Autoxidation and polymerisation of diphenylketene

In a Wittig reaction, allenes can be prepared from diphenyl ketene.

Formation of tetraphenylallene from diphenylketene

With triphenylphosphine diphenylmethylene and diphenyl ketene, at e. g. 140 °C and under pressure tetraphenyl allenes are formed in 70% yield.

The synthetically most interesting reactions of diphenyl ketene are [2+2]cycloadditions, e.g. the reaction with cyclopentadiene yielding a Diels-Alder adduct.

Addition of diphenylketen to cyclopentadiene

Imines such as benzalaniline form β-lactams with diphenyl ketene.

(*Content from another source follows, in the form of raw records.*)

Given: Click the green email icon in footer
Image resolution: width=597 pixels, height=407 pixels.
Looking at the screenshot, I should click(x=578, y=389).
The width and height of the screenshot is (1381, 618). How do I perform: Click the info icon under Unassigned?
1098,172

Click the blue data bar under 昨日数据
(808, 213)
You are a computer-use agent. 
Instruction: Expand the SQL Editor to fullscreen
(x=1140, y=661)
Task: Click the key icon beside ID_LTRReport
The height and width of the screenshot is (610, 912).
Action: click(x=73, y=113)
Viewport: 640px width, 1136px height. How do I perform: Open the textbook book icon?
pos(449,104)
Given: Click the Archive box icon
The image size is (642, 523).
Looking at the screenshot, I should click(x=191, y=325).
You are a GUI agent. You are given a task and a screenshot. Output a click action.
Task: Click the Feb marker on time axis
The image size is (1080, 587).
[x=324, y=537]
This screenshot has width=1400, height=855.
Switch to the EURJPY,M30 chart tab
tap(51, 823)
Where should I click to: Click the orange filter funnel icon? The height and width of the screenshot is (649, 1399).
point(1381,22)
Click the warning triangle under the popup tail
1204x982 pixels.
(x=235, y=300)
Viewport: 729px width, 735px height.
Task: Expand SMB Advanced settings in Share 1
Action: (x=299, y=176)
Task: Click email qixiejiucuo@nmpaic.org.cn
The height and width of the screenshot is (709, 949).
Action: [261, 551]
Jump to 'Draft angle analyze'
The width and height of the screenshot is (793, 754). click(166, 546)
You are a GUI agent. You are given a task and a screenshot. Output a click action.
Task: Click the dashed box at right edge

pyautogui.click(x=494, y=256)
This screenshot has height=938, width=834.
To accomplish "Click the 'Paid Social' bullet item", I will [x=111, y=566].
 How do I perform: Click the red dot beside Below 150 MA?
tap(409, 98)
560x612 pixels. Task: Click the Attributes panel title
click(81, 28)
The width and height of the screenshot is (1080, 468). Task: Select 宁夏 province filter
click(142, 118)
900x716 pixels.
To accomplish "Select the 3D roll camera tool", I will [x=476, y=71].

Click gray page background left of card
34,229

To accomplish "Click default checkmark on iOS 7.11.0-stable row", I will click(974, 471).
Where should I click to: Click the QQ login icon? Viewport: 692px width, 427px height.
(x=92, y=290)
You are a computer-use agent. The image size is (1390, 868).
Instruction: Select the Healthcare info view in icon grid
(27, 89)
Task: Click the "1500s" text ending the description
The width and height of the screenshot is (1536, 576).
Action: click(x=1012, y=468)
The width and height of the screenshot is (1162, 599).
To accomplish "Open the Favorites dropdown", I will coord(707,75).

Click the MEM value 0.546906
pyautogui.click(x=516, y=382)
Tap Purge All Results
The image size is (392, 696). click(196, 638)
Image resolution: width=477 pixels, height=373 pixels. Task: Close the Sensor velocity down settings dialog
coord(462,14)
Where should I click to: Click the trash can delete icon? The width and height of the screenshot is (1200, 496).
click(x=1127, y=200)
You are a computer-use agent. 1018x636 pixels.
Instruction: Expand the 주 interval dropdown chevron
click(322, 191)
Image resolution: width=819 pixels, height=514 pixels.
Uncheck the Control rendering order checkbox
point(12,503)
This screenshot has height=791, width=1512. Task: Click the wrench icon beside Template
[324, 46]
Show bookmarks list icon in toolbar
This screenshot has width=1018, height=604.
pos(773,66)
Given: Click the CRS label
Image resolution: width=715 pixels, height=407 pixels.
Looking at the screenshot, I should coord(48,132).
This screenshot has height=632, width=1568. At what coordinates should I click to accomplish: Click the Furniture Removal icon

β-lactam formation from diphenylketene

With carbonyl compounds β-lactones are formed analogously.

The [2+2]cycloaddition of diphenyl ketene with phenylacetylene leads first to a cyclobutenone which thermally aromatizes to a phenyl vinyl ketene and cyclizes in a [4+2]cycloaddition to 3,4-diphenyl-1-naphthol in 81% yield.

Cycloaddition of diphenylketene to diphenylnaphthol

From this so-called Smith-Hoehn reaction a general synthesis method for substituted phenols and quinones has been developed.